> _GOAL OF THE EXERCISE_
Search the listing for the word "Delete" and return each line that contains it.

> _EXERCISE DATA_
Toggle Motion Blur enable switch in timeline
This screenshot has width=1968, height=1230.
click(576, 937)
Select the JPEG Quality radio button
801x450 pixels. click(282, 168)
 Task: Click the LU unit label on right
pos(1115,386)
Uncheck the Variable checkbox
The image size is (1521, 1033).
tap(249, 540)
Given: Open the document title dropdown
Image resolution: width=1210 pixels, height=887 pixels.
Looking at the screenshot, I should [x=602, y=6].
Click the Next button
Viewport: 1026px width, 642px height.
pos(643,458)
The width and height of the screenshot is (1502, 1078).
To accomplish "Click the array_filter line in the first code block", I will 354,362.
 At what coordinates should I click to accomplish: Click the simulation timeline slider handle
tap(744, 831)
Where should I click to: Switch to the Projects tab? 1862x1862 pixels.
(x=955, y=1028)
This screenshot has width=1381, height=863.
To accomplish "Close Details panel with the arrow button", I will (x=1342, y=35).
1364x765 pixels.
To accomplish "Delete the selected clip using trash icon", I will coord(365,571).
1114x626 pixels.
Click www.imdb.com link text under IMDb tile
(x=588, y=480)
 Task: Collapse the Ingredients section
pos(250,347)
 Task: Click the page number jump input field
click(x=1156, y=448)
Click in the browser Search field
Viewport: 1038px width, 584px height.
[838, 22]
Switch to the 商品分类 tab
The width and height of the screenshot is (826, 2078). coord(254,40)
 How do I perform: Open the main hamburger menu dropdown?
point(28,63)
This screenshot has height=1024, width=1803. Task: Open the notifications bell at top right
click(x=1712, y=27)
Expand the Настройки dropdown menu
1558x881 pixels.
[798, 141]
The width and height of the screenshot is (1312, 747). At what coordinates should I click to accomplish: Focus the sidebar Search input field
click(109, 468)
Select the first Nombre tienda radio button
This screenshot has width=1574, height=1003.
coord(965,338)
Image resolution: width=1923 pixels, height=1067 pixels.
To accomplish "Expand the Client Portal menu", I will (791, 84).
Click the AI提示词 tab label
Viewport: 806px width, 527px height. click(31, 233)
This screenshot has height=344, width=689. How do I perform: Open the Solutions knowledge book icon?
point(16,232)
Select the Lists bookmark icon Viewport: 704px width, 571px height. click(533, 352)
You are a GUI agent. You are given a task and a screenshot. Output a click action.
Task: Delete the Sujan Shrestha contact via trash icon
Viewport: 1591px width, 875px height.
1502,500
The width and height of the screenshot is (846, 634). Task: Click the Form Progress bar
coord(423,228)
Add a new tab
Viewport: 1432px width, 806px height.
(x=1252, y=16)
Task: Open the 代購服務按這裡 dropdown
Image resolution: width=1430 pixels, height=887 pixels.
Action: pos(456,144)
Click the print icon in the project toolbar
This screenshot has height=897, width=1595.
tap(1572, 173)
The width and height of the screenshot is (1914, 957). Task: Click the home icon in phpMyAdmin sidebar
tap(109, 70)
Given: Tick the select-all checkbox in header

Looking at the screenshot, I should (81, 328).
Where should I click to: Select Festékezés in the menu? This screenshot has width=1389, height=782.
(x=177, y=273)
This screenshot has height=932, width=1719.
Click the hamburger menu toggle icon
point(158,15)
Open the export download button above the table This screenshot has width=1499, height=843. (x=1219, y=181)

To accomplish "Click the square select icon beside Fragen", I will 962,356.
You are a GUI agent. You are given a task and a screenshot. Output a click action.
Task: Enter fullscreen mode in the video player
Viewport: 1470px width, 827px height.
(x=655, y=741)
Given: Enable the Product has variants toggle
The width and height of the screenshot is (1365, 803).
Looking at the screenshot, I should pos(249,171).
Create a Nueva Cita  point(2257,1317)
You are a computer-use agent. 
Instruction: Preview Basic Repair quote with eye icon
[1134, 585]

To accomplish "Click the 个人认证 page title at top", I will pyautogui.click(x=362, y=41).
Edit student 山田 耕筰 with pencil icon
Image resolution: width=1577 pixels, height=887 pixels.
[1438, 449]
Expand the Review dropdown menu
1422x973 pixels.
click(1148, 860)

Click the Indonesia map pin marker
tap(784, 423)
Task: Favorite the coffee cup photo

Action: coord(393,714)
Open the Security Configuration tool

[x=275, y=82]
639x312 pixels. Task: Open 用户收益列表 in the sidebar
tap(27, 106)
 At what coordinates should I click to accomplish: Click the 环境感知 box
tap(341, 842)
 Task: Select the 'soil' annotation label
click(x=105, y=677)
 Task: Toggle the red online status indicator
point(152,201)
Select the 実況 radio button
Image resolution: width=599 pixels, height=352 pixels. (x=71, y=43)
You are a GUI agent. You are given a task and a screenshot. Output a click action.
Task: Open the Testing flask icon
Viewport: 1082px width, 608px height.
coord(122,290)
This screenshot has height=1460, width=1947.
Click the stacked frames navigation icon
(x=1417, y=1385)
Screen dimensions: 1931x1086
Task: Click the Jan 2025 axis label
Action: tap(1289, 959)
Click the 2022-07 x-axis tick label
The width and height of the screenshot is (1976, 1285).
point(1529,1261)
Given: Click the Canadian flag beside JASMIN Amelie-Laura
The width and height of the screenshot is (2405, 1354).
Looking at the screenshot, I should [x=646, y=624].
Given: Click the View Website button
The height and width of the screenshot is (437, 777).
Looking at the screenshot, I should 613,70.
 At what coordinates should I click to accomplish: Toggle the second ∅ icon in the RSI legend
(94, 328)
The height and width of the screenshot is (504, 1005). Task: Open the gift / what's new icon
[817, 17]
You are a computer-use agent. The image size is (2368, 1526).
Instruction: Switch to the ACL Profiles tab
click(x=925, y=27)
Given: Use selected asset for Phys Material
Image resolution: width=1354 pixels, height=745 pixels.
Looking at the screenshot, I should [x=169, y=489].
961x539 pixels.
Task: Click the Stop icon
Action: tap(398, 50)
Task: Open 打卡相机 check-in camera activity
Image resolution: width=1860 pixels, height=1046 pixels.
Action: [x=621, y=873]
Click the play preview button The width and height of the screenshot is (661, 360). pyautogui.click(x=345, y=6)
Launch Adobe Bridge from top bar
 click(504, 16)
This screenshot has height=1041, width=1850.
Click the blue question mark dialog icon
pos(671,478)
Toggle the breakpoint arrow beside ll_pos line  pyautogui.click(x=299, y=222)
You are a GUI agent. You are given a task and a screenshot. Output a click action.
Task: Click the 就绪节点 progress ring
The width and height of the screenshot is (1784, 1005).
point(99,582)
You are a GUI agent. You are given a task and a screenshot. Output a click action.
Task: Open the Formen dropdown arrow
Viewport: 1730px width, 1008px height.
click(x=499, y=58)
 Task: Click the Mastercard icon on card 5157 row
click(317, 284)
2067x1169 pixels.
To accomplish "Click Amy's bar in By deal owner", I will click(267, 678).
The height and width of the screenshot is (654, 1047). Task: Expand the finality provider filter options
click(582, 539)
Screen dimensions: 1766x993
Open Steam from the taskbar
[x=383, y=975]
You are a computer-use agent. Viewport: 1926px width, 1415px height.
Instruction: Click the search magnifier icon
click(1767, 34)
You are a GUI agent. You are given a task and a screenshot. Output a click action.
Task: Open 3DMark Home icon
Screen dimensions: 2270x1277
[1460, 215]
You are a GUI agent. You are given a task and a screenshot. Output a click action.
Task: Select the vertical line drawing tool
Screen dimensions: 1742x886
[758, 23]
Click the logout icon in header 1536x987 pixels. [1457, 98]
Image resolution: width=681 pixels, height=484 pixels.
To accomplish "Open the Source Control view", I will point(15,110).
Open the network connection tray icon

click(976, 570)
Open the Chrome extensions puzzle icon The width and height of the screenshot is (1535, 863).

> _RESULT OF THE TASK_
To accomplish "Delete the selected clip using trash icon", I will coord(365,571).
Task: Delete the Sujan Shrestha contact via trash icon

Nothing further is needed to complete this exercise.